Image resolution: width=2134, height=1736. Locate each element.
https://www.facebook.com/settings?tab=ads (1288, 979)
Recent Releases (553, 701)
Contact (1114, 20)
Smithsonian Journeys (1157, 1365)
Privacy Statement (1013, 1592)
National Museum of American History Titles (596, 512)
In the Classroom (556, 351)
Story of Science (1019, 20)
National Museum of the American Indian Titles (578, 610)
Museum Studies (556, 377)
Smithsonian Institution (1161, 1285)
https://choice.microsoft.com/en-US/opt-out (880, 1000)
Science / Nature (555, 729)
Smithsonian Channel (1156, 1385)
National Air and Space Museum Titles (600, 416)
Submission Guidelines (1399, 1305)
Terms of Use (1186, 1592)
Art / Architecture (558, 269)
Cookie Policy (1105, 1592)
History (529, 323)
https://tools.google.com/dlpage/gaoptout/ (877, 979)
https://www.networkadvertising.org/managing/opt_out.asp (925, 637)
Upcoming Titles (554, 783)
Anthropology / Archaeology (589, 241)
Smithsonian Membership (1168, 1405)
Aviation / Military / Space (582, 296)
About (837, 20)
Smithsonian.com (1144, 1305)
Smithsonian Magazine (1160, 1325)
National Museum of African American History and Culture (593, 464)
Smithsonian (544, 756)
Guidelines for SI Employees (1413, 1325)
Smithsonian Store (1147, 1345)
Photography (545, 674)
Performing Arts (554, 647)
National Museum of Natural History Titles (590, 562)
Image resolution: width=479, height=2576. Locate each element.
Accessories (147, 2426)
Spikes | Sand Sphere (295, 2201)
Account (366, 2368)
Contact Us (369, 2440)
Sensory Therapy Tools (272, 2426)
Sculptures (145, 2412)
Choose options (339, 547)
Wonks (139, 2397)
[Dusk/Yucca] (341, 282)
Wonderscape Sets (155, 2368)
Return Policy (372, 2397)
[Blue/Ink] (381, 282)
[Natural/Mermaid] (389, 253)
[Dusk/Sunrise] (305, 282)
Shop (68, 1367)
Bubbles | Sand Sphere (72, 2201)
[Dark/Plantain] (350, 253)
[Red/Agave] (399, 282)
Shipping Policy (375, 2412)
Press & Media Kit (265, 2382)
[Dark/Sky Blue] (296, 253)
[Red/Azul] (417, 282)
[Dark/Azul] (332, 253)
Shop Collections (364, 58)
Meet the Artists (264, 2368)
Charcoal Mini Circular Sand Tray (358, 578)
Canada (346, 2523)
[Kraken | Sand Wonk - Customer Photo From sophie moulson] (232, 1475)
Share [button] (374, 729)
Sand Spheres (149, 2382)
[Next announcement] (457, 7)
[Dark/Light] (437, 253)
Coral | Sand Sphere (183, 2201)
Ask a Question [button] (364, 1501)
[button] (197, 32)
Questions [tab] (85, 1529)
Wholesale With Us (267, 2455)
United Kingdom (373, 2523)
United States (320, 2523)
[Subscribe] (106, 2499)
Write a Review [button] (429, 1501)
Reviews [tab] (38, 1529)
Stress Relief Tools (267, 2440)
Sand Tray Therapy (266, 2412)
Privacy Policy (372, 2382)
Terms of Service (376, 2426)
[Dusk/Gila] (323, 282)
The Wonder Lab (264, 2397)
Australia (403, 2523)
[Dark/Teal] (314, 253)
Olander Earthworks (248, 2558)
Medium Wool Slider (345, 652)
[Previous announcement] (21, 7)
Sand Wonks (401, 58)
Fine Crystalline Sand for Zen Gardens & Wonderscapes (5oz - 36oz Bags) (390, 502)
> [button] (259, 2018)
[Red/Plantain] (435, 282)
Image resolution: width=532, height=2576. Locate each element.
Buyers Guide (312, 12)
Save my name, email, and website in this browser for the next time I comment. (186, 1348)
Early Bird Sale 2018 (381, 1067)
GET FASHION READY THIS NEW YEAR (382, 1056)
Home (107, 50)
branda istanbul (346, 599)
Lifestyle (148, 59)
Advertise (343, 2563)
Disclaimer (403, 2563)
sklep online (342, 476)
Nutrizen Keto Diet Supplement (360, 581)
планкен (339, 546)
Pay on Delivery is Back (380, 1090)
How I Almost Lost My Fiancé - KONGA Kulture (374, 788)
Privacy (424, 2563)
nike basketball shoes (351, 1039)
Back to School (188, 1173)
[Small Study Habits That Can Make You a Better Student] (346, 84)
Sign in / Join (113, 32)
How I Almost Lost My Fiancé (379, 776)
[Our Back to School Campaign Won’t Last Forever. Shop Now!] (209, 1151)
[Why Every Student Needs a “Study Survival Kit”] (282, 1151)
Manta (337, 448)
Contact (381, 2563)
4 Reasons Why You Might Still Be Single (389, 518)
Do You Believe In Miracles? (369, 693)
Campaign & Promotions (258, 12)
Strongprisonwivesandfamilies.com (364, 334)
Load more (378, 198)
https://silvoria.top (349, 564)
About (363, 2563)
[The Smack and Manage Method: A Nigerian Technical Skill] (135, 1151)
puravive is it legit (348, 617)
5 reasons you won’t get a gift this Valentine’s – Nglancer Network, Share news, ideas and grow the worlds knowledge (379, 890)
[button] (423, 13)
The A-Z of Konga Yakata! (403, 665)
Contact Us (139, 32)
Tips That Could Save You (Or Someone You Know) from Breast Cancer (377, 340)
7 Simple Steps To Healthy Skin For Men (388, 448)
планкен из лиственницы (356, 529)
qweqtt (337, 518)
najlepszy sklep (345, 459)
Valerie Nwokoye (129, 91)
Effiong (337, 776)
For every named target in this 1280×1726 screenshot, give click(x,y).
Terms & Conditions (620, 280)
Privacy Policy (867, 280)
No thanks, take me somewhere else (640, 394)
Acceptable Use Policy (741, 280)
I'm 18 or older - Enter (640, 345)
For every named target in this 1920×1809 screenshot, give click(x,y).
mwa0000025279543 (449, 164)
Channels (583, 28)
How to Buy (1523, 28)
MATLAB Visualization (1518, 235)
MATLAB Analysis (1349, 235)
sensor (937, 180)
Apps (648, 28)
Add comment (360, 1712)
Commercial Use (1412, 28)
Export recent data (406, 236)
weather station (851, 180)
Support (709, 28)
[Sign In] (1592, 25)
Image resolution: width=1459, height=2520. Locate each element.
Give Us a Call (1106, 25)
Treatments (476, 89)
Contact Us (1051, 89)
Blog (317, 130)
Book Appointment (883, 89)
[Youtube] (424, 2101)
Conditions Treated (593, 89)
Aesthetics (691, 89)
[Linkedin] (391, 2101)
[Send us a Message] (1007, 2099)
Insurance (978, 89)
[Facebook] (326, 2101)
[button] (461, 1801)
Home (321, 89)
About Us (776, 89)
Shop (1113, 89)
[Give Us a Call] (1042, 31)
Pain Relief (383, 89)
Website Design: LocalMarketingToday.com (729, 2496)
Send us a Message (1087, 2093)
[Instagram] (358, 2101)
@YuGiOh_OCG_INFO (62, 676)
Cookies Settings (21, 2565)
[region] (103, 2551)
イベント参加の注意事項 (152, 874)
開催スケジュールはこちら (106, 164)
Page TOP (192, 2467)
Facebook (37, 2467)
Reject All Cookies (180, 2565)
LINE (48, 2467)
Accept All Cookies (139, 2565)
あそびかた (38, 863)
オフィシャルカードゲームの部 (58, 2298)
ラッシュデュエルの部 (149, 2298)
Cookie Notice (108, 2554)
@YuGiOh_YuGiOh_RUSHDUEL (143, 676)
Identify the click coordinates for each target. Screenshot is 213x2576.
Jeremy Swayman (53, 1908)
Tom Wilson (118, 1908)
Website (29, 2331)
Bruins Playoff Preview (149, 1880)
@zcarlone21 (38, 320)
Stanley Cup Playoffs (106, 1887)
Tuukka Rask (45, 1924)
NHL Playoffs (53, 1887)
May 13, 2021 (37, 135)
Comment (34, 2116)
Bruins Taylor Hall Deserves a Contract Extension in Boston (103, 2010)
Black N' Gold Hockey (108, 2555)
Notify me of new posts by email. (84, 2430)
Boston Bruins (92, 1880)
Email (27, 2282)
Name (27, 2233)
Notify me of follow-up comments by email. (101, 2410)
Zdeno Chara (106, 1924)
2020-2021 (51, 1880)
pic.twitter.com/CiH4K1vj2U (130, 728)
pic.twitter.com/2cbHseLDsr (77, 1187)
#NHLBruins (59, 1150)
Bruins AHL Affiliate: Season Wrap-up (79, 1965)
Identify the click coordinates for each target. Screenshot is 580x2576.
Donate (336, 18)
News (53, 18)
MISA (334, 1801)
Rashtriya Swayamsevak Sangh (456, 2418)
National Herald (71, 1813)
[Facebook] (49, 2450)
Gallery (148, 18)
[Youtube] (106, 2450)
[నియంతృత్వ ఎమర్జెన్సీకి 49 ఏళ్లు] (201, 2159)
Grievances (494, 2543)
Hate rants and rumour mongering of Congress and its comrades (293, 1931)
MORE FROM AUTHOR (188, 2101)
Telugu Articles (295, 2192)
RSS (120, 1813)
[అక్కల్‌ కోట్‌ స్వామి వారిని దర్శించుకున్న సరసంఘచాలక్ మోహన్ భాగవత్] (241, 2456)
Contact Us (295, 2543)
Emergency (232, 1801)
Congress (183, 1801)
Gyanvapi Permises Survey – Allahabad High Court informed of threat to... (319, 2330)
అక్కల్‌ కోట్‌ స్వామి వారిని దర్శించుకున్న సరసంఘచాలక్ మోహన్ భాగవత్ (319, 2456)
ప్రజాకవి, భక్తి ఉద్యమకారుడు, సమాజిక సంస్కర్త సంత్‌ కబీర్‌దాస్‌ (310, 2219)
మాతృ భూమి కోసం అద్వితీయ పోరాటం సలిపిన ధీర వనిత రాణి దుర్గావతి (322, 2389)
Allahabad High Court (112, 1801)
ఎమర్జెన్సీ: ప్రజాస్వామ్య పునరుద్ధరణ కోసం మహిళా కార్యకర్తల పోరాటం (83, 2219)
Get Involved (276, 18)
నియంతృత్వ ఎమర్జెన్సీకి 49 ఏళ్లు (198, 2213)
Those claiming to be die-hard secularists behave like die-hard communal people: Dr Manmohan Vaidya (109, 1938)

========================================================================

INSTRUCTIONS TO FOLLOW: Reply with nothing but the count of lines in the entries above that contain "Museum".

ANSWER TO THIS PROBLEM: 6